Mail Servers and Webbed Servers
The next challenge was the Exchange Server. Of course, it was slow as a slug, loved to crash, and was sitting on a PDC. Unfortunately, it was not the same domain all of the users logged into. I would have preferred for the Exchange Server to at least be in the same domain as where the users were originally authenticated. Now, I was having visions of breaking out Microsoft's Move Server Wizard to push the Exchange Server to a new site.
Next on the list was their Windows IIS Server, also installed on a primary domain controller. When you opened this Web address, it could take a minute to load the home pageor just time out. And, no, there's nothing fancy on the page. It's a simple, clean design that's little more than an interactive brochure. As it was discovered, the IIS Server was actually sitting in some guy's office. Anyone from anywhere visiting their Web site passed through the router, the firewall, across the LAN (somehow), to this server.
A few discoveries along the way:
All clients have a static IP address.
Every client registers with a WINS Server, but not necessarily the same WINS Server because each server was running WINS.
The servers are using FAT, and each volume is shared with Everyone=Full Control.
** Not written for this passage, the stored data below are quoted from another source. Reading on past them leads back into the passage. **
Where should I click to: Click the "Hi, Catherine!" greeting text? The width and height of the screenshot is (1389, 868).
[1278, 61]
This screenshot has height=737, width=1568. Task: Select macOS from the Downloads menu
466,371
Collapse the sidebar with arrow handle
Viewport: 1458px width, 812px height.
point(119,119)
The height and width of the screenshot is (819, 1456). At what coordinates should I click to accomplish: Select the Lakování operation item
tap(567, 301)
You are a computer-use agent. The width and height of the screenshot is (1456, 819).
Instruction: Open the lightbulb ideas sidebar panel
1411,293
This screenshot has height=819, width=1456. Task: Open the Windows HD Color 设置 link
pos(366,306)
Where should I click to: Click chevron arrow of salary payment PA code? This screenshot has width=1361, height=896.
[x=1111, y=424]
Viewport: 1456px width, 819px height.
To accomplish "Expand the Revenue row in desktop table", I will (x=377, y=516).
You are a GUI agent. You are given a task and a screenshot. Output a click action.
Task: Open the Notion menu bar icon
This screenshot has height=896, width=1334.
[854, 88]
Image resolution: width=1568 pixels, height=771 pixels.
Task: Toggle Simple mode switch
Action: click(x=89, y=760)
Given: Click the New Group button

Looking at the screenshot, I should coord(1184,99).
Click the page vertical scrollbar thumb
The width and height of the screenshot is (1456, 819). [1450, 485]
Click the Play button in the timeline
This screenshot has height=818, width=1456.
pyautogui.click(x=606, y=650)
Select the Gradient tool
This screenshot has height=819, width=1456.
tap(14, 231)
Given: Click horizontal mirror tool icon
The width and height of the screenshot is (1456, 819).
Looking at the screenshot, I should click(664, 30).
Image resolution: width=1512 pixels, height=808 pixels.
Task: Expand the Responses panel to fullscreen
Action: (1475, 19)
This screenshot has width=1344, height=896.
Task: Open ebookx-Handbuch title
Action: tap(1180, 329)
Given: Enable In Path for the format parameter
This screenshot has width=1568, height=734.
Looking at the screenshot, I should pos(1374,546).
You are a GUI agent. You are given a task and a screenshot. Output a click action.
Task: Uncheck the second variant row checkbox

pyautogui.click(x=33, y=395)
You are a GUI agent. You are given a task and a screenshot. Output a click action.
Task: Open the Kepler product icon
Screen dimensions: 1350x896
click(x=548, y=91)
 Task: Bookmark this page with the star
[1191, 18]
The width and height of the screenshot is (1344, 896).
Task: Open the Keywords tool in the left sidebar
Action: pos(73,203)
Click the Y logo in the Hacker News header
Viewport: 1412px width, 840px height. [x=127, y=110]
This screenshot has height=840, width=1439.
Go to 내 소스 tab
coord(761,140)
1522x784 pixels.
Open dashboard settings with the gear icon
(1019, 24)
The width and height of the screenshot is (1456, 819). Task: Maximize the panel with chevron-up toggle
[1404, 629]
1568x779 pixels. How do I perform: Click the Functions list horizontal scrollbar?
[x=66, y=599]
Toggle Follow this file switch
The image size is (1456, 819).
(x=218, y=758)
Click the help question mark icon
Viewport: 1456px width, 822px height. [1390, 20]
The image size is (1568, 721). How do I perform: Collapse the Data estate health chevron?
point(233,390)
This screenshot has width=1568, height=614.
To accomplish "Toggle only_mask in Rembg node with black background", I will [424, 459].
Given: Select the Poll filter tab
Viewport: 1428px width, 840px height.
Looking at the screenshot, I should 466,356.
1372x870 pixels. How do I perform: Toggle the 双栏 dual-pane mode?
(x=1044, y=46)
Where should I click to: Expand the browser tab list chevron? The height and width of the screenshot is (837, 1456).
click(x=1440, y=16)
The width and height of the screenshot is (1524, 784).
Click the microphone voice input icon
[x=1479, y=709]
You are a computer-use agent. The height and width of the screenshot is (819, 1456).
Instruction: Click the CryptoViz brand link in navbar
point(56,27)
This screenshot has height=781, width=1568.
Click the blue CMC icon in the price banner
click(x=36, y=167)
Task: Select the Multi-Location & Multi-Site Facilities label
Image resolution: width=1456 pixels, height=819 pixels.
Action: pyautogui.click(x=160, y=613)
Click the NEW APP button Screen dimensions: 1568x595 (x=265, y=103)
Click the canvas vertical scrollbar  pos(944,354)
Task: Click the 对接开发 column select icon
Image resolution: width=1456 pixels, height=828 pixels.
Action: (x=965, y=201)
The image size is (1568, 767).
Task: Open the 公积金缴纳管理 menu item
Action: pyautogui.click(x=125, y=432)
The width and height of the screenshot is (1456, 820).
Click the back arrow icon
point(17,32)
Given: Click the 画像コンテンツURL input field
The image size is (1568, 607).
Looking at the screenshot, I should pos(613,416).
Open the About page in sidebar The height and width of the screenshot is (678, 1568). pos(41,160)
There are 13 accounts in the Domain Admins groups in every domain. Seem fishy to you?
Backups are run only on the server in the domain users are logging into.
There is no support for roaming profiles, but each user has a home folder. The home folder is in a different domain.
The company does not like or use logon scripts.
The Exchange Server happily forwards spam for a few porno sites. (Naughty server!)
This company has good coffee and free bagels on Thursday.
My final inspection, a few days later, was over. Without a doubt, this was one of the worst networks I had ever seen in my life. I felt like a dentist at Halloween: Dreading the upcoming work, but appreciating the invoice.
My proposal to the client was multitiered to reduce the initial expense, and to disrupt as little production work as possible. Too often, technical leaders rush into upgrades, conversions, and remedies without a solid logical plan in place. I like to approach technical implementations as a project manager rather than as a soldier of fortune. This ensures quality, vision, and success in the long run.